Below is a listing; retype exactly the line with "This screenshot has" and every line after it through the end, and only those, leaving out the pictures.
◇ ◇ ◇ ◇
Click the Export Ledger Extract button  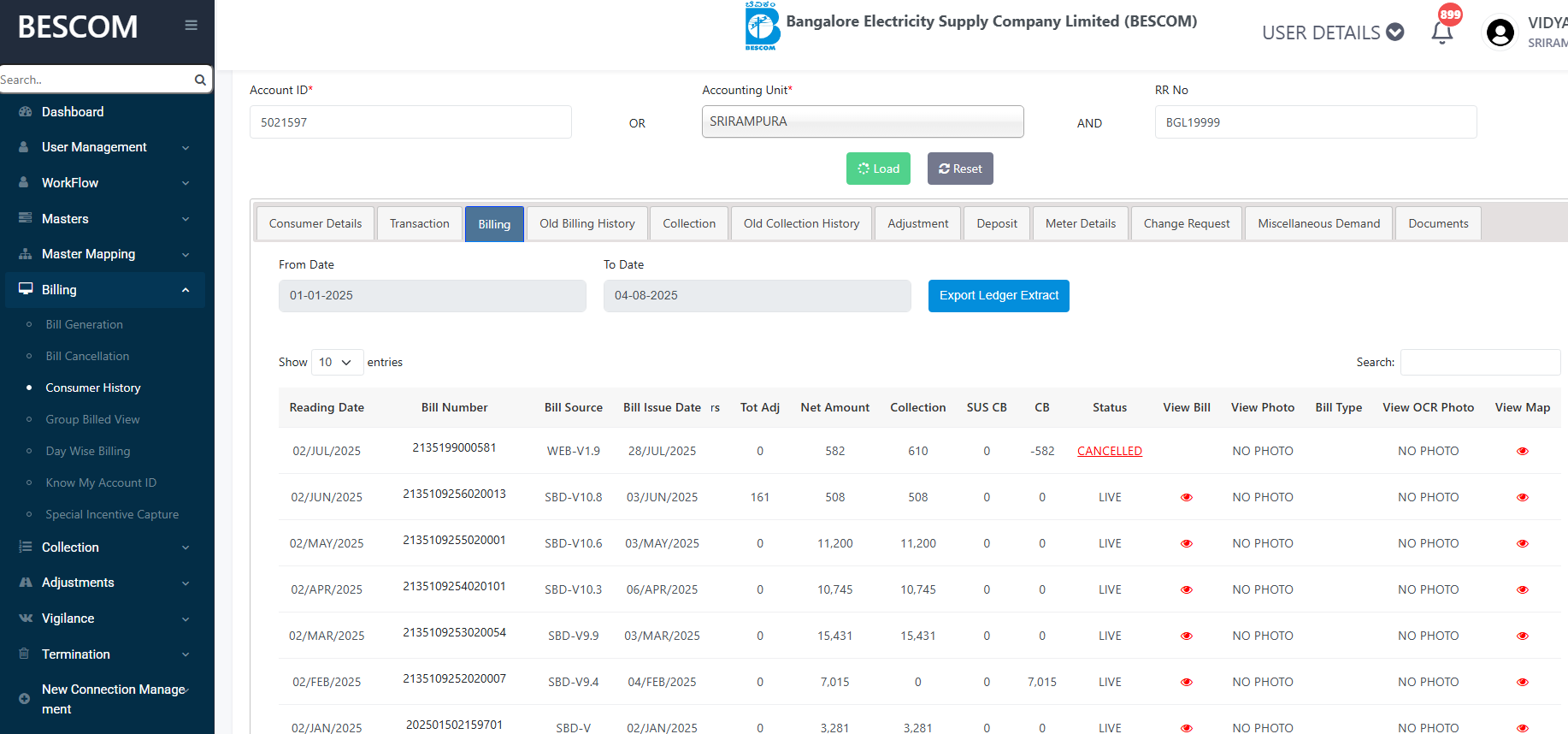998,296
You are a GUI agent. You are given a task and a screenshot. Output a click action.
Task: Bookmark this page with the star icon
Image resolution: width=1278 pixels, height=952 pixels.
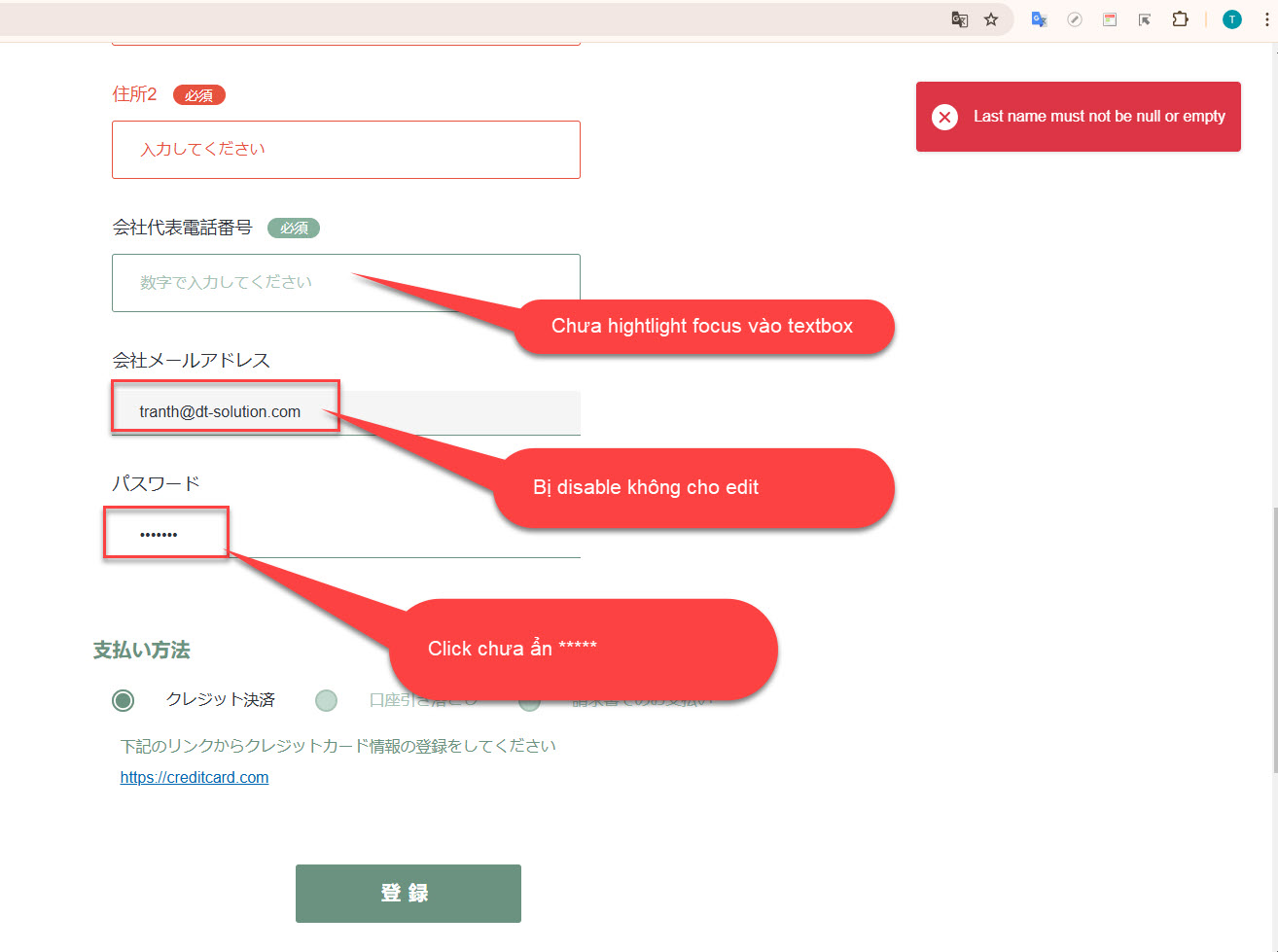pyautogui.click(x=991, y=19)
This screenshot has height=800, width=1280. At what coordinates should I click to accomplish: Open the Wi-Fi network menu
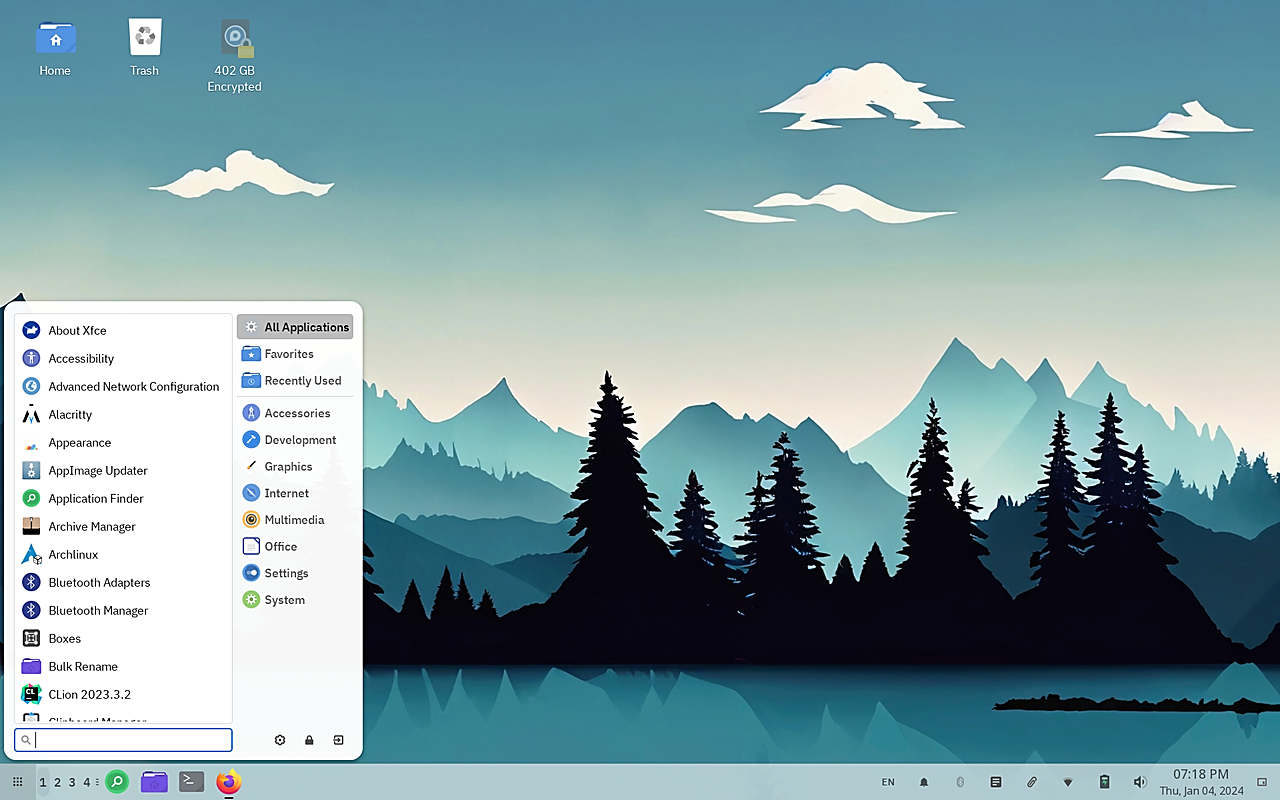coord(1068,782)
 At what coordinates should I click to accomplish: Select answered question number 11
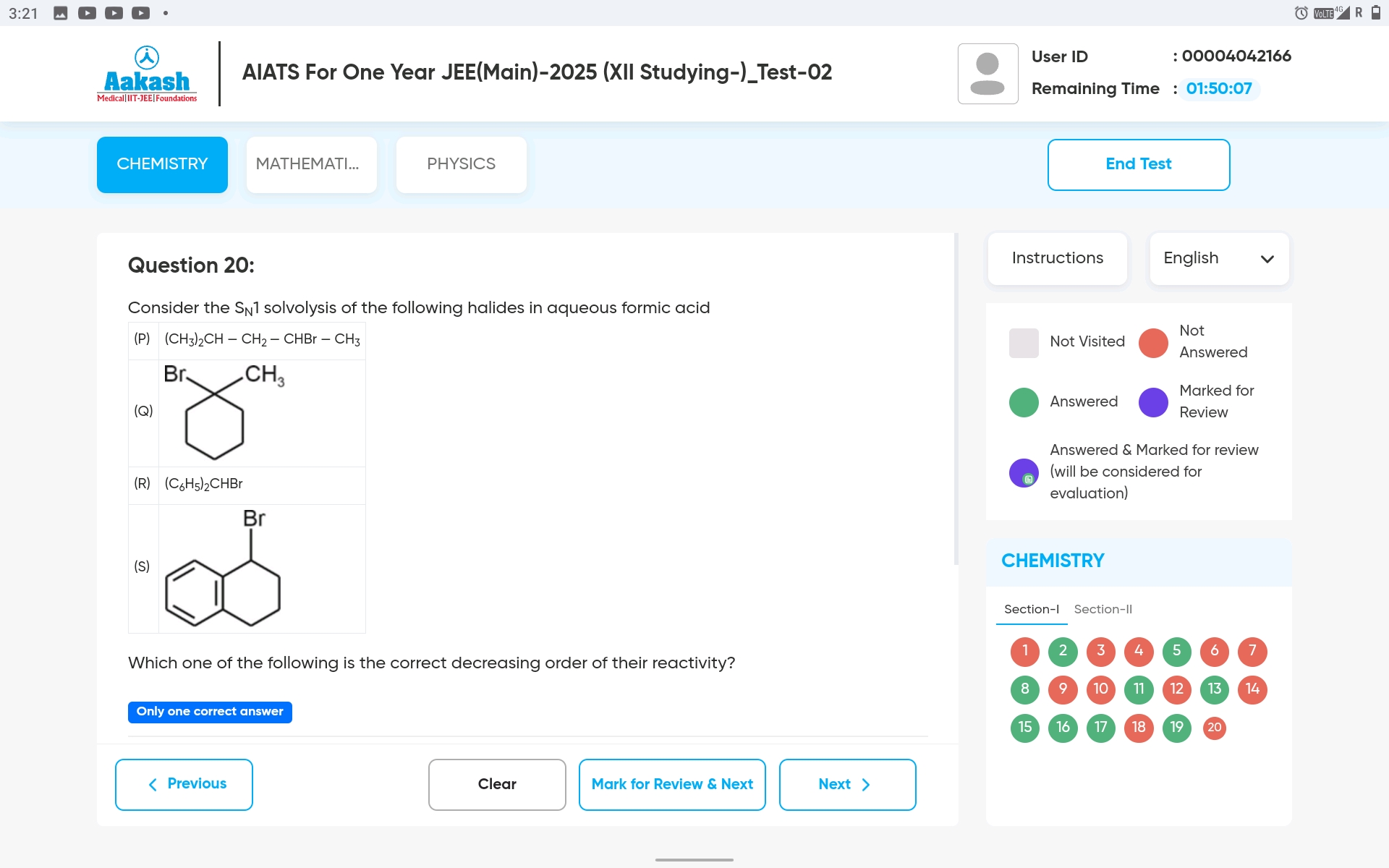coord(1139,689)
◇ ◇ ◇ ◇
Exercise answer
This screenshot has height=800, width=1280. At what coordinates should I click to accomplish: Open the Wi-Fi network menu
coord(1068,782)
 At what coordinates should I click to accomplish: Select answered question number 11
coord(1139,689)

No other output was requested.